Work to complete — Find the line that contains "在宅ワーク・内職 (544, 110)". Then set down that line and all the lines after it, to the end of the records, exactly and with nothing added.

Source material START

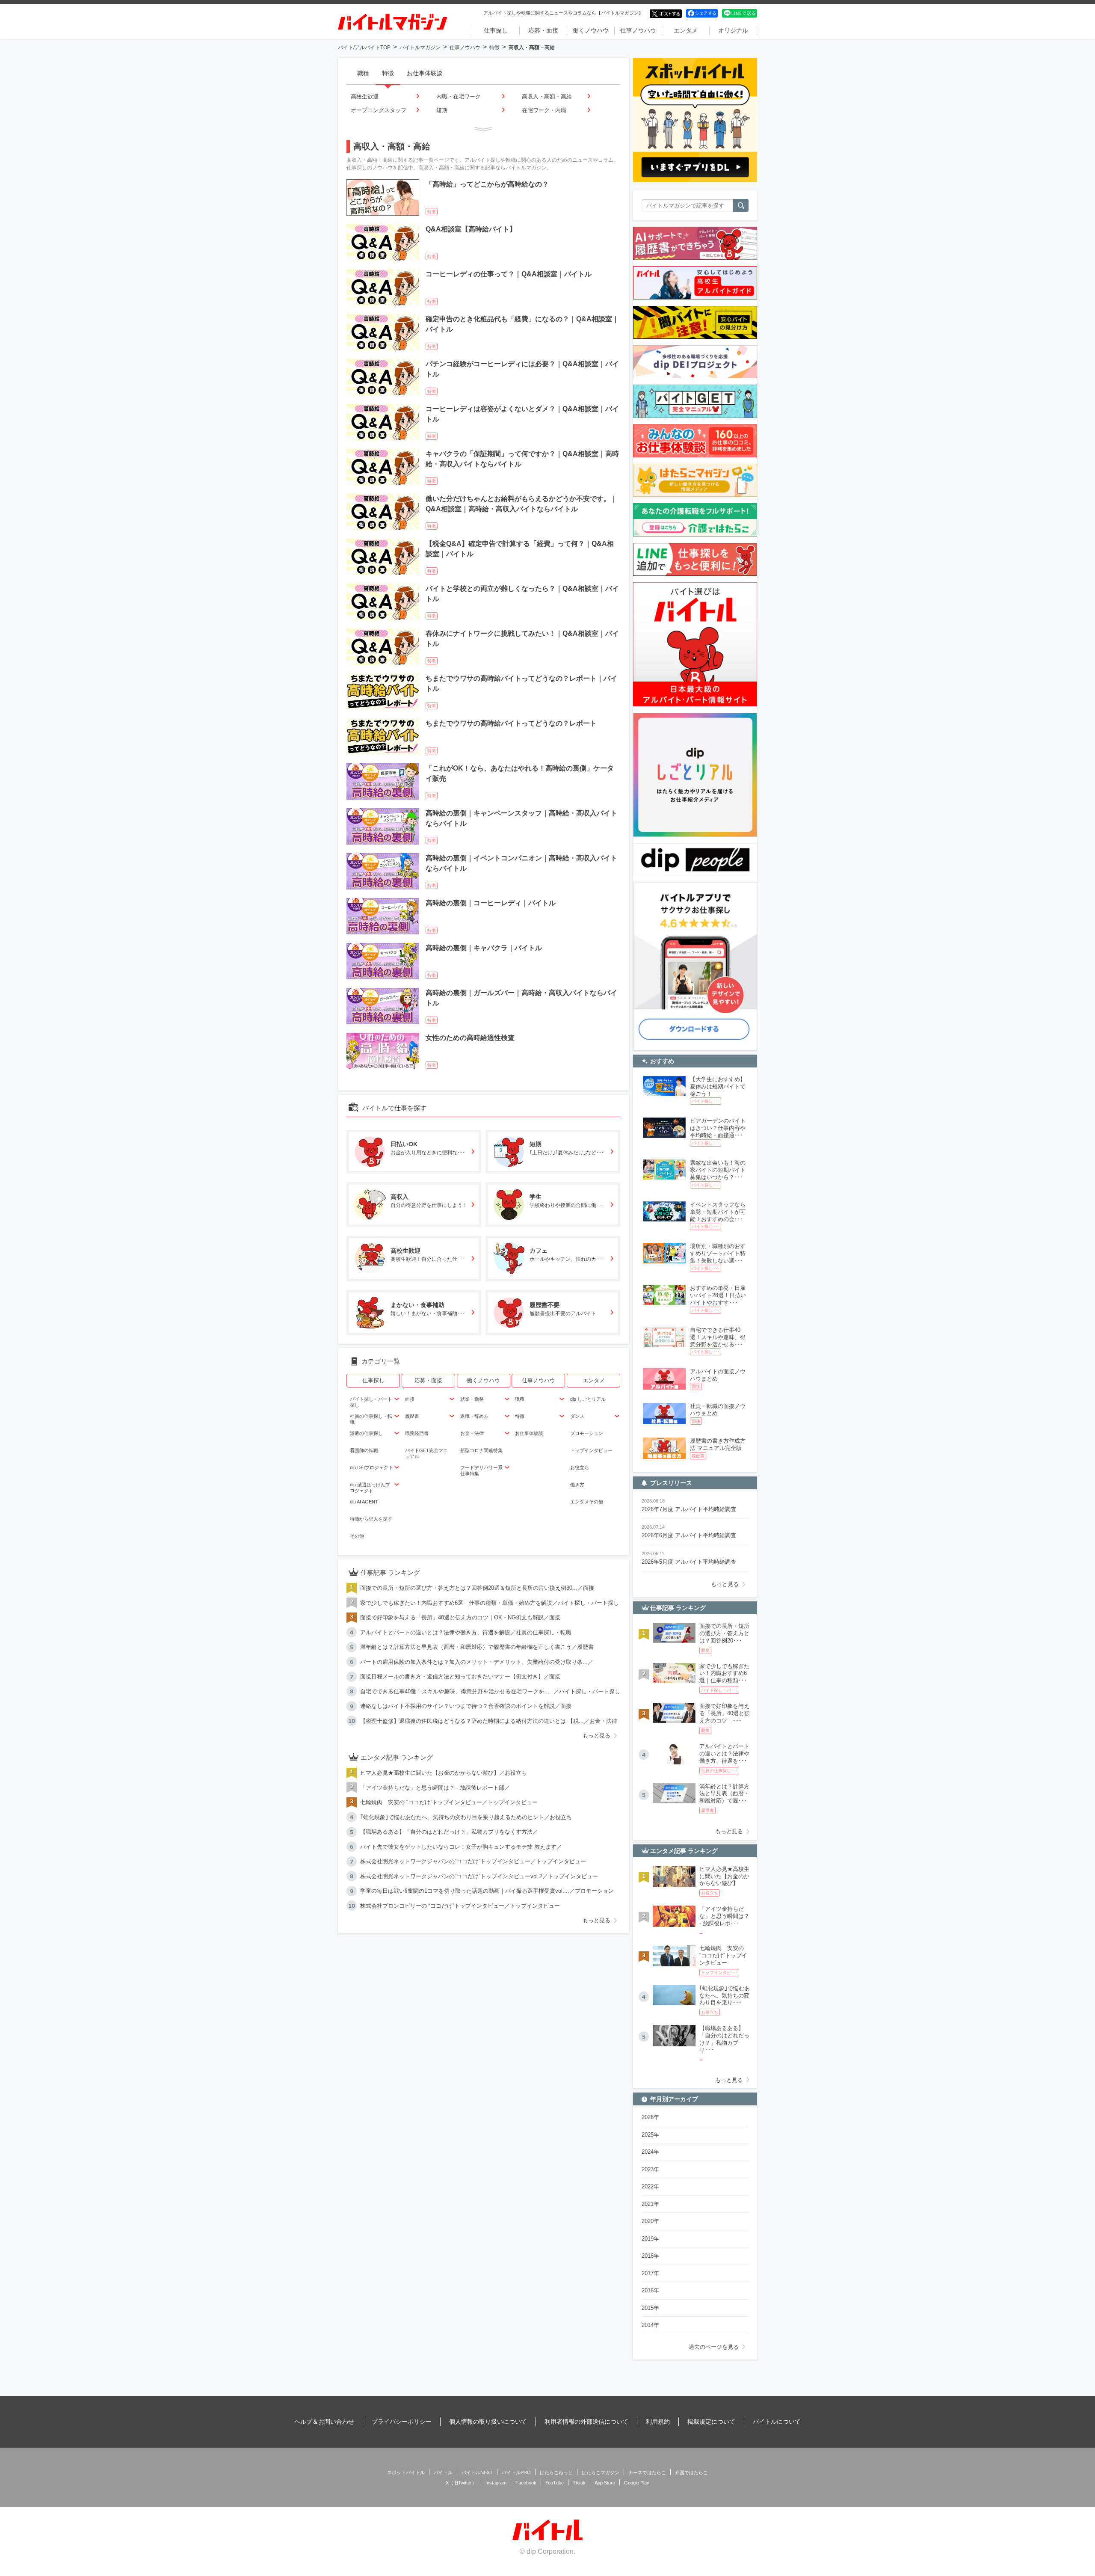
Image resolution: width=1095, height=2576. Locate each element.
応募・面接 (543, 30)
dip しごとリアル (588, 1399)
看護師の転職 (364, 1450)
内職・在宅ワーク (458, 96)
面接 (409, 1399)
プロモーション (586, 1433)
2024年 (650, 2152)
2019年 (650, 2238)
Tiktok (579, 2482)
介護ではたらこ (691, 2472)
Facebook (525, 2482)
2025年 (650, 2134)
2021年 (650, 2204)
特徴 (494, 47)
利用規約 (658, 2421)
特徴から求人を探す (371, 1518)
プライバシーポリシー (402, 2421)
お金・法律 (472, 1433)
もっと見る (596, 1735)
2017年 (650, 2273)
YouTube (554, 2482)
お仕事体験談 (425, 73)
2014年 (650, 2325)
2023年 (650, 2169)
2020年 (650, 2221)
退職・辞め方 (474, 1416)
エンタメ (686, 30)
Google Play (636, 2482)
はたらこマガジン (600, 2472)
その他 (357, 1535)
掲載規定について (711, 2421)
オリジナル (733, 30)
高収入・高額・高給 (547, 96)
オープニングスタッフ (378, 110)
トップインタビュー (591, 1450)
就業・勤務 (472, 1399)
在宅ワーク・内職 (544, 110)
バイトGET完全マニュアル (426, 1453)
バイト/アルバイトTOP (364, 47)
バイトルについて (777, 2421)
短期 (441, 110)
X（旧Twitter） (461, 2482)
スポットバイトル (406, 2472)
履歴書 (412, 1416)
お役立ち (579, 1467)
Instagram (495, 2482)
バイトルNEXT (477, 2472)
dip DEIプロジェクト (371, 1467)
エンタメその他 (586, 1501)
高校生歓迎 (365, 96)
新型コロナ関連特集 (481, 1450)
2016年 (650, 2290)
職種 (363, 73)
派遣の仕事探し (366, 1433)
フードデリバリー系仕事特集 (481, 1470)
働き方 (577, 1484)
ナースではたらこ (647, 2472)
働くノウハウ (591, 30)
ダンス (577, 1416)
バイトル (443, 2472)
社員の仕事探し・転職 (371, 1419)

Source material END

Response —
在宅ワーク・内職 (544, 110)
バイトGET完全マニュアル (426, 1453)
バイト/アルバイトTOP (364, 47)
バイトルについて (777, 2421)
短期 (441, 110)
X（旧Twitter） (461, 2482)
スポットバイトル (406, 2472)
履歴書 (412, 1416)
お役立ち (579, 1467)
Instagram (495, 2482)
バイトルNEXT (477, 2472)
dip DEIプロジェクト (371, 1467)
エンタメその他 (586, 1501)
高校生歓迎 (365, 96)
新型コロナ関連特集 (481, 1450)
2016年 (650, 2290)
職種 (363, 73)
派遣の仕事探し (366, 1433)
フードデリバリー系仕事特集 (481, 1470)
働き方 (577, 1484)
ナースではたらこ (647, 2472)
働くノウハウ (591, 30)
ダンス (577, 1416)
バイトル (443, 2472)
社員の仕事探し・転職 (371, 1419)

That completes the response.